**Task to carry out:** Rewrite the rows as a numbered list, leaving out blank lines. Begin at the line that contains "Task: Open the chart type bars selector" and stop after the line that contains "Action: (986, 507)".
^^^^
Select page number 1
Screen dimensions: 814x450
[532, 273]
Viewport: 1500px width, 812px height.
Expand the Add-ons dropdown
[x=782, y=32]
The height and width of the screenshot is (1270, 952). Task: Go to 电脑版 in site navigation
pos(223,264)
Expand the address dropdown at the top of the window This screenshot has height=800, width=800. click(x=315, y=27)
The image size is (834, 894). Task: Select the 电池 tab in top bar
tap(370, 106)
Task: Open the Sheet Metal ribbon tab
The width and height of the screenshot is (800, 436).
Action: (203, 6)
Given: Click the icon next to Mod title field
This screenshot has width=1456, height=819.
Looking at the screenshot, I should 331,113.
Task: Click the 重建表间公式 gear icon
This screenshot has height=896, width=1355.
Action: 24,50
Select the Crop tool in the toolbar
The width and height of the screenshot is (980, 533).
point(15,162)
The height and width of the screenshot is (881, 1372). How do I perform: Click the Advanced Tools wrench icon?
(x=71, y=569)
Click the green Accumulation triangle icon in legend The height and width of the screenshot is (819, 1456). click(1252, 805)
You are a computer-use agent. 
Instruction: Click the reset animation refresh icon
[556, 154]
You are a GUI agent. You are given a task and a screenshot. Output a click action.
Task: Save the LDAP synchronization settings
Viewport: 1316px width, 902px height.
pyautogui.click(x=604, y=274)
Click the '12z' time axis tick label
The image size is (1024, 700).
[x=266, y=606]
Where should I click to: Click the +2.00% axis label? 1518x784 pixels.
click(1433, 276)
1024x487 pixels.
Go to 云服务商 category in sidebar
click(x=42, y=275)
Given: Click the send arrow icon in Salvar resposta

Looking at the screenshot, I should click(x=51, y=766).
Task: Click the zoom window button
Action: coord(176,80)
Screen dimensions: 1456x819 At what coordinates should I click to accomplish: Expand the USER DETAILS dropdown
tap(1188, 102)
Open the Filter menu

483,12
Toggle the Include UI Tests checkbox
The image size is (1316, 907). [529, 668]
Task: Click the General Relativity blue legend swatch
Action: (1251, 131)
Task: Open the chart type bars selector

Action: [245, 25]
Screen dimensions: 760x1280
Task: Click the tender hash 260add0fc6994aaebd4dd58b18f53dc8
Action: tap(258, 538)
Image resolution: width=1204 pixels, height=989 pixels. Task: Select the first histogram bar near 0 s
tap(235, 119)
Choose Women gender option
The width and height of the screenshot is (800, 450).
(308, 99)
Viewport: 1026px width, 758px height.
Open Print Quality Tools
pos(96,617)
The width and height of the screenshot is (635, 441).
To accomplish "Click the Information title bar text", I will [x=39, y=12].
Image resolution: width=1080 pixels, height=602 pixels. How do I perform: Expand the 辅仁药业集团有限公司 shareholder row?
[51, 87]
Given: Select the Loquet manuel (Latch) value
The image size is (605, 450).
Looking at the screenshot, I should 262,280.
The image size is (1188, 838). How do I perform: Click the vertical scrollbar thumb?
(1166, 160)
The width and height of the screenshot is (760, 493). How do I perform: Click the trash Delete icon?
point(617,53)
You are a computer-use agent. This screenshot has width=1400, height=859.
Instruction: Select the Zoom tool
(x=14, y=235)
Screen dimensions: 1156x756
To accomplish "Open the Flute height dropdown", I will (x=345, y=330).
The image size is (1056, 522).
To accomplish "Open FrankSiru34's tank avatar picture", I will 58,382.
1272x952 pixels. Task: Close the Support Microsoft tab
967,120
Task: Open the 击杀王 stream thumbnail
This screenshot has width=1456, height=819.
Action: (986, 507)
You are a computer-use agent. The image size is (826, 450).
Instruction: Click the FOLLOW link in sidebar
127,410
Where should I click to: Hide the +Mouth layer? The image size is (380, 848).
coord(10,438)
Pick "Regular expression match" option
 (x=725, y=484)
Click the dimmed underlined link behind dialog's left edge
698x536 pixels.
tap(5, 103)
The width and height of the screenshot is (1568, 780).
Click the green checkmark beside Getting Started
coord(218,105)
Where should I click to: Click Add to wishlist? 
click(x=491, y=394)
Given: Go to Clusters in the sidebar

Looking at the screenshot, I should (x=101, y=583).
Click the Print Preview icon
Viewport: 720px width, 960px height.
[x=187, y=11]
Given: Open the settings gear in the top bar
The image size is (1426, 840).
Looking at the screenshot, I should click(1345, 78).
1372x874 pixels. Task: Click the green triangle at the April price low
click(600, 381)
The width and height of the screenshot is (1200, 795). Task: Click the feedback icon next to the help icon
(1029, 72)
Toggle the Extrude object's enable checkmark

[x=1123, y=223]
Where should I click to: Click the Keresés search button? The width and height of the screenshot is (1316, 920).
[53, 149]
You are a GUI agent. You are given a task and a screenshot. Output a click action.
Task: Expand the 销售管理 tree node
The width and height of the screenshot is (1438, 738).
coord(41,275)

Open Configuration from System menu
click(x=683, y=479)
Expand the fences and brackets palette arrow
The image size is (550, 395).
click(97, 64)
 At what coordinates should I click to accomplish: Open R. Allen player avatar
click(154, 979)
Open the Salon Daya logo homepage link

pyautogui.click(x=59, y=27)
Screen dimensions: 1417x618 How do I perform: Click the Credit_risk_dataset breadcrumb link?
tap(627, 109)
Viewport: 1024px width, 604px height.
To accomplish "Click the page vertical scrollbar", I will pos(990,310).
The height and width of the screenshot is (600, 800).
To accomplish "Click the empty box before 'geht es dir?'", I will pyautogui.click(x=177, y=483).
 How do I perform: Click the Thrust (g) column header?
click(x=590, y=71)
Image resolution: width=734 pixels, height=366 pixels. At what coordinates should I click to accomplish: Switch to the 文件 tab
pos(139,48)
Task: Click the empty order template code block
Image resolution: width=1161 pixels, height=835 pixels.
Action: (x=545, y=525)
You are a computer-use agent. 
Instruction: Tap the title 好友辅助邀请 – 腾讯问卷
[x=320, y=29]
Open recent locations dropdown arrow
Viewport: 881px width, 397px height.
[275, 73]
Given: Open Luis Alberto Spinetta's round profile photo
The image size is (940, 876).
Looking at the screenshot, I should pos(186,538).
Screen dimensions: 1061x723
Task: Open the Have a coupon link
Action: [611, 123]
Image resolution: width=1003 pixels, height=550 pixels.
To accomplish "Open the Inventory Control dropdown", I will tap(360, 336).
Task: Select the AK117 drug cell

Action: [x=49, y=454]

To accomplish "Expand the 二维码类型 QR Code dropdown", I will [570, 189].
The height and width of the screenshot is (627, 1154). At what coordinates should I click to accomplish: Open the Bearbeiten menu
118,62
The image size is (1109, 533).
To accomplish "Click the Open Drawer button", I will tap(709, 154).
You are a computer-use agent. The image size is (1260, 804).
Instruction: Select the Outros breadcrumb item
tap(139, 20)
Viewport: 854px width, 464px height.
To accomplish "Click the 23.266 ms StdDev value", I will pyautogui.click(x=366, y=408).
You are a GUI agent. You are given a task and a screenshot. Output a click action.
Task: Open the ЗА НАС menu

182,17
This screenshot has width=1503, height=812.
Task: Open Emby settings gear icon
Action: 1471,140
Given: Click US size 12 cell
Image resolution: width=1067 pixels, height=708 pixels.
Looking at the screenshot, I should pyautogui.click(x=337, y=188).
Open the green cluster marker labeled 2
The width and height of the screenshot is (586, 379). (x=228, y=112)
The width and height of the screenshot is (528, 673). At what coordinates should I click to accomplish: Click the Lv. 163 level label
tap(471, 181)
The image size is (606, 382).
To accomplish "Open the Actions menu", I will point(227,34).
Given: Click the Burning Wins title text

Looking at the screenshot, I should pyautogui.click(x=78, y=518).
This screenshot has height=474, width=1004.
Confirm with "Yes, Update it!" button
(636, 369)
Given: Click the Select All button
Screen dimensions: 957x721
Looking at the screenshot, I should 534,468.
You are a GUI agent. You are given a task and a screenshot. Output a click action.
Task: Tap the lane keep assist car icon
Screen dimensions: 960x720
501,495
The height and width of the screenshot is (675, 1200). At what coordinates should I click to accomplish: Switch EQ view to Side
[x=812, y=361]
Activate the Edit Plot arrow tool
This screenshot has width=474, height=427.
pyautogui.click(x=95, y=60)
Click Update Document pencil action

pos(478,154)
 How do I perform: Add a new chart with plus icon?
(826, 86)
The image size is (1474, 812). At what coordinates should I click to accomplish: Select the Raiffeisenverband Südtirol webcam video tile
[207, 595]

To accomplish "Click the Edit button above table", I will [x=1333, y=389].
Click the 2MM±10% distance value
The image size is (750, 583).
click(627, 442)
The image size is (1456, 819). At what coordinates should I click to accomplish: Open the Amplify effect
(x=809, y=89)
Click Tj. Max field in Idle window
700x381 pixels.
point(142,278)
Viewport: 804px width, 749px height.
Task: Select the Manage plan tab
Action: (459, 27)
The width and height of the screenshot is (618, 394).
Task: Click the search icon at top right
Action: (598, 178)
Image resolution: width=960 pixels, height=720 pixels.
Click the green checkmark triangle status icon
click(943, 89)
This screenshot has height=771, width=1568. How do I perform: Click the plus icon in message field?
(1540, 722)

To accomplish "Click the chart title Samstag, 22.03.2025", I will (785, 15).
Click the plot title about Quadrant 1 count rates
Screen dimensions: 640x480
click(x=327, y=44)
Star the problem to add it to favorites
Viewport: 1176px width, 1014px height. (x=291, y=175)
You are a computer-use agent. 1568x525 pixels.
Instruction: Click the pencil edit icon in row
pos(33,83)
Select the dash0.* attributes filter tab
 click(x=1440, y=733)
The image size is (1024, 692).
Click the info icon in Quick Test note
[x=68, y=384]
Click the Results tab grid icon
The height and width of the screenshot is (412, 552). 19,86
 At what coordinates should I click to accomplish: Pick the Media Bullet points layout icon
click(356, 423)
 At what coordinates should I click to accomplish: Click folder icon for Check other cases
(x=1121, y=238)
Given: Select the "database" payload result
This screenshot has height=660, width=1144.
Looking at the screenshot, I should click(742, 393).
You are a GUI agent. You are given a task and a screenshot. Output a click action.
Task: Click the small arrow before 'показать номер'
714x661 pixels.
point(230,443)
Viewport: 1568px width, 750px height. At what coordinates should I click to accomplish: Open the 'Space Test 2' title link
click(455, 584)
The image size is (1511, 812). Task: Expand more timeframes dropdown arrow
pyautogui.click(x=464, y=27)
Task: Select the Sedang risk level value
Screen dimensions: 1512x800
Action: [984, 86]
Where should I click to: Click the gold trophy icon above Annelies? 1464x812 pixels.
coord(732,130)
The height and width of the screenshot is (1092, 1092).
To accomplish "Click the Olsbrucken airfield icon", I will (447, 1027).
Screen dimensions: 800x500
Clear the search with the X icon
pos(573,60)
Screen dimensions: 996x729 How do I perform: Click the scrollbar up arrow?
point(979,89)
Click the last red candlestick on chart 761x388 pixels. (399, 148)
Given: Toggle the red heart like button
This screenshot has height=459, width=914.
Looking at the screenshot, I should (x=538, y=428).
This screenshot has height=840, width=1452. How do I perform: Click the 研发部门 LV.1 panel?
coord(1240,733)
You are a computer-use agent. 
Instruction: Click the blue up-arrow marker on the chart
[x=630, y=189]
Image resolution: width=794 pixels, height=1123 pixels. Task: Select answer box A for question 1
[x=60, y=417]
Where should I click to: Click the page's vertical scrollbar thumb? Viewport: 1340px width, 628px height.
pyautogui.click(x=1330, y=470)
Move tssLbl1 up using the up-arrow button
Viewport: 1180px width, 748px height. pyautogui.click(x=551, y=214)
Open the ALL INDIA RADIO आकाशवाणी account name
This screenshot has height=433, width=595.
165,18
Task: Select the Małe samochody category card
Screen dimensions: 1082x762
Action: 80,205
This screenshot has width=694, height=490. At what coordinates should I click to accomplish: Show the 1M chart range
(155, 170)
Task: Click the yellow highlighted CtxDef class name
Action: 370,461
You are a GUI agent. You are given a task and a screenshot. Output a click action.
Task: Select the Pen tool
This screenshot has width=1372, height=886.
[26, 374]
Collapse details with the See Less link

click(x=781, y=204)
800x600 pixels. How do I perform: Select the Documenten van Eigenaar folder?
^^^^
**Expected answer:**
1. Task: Open the chart type bars selector
2. Action: [245, 25]
3. Screen dimensions: 760x1280
4. Task: Click the tender hash 260add0fc6994aaebd4dd58b18f53dc8
5. Action: tap(258, 538)
6. Image resolution: width=1204 pixels, height=989 pixels. Task: Select the first histogram bar near 0 s
7. tap(235, 119)
8. Choose Women gender option
9. The width and height of the screenshot is (800, 450).
10. (308, 99)
11. Viewport: 1026px width, 758px height.
12. Open Print Quality Tools
13. pos(96,617)
14. The width and height of the screenshot is (635, 441).
15. To accomplish "Click the Information title bar text", I will [x=39, y=12].
16. Image resolution: width=1080 pixels, height=602 pixels. How do I perform: Expand the 辅仁药业集团有限公司 shareholder row?
17. [51, 87]
18. Given: Select the Loquet manuel (Latch) value
19. The image size is (605, 450).
20. Looking at the screenshot, I should 262,280.
21. The image size is (1188, 838). How do I perform: Click the vertical scrollbar thumb?
22. (1166, 160)
23. The width and height of the screenshot is (760, 493). How do I perform: Click the trash Delete icon?
24. point(617,53)
25. You are a computer-use agent. This screenshot has width=1400, height=859.
26. Instruction: Select the Zoom tool
27. (x=14, y=235)
28. Screen dimensions: 1156x756
29. To accomplish "Open the Flute height dropdown", I will (x=345, y=330).
30. The image size is (1056, 522).
31. To accomplish "Open FrankSiru34's tank avatar picture", I will 58,382.
32. 1272x952 pixels. Task: Close the Support Microsoft tab
33. 967,120
34. Task: Open the 击杀王 stream thumbnail
35. This screenshot has width=1456, height=819.
36. Action: (986, 507)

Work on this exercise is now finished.